▸ **Your goal**
Using the listing below, print the line that contains "Image resolution: width=1568" and each line after it, exactly as shown, through the final one.

▸ **Available data**

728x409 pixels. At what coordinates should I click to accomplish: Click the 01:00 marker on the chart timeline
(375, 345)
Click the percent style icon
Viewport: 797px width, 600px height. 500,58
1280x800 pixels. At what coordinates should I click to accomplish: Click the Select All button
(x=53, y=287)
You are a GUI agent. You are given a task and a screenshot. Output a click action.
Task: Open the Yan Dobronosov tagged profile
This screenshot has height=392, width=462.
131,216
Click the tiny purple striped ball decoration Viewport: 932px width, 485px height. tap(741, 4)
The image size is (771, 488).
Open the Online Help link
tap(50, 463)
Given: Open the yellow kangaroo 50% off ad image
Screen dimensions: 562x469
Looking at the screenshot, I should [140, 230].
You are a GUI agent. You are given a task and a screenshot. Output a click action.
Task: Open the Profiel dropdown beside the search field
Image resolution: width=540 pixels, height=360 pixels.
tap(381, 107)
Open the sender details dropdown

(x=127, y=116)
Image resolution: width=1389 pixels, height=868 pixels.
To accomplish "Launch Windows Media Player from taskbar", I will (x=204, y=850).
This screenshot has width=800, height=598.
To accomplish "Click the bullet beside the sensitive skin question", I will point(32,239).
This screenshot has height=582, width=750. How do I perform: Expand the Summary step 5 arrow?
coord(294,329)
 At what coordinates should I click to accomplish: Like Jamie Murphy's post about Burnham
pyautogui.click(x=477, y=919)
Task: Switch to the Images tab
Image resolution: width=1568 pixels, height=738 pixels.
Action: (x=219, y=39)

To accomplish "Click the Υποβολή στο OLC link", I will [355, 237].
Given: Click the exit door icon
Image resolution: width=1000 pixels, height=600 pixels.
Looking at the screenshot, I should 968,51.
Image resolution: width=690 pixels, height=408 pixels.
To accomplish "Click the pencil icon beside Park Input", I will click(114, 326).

▸ **Solution to this task**
Image resolution: width=1568 pixels, height=738 pixels.
Action: (x=219, y=39)

To accomplish "Click the Υποβολή στο OLC link", I will [355, 237].
Given: Click the exit door icon
Image resolution: width=1000 pixels, height=600 pixels.
Looking at the screenshot, I should 968,51.
Image resolution: width=690 pixels, height=408 pixels.
To accomplish "Click the pencil icon beside Park Input", I will click(114, 326).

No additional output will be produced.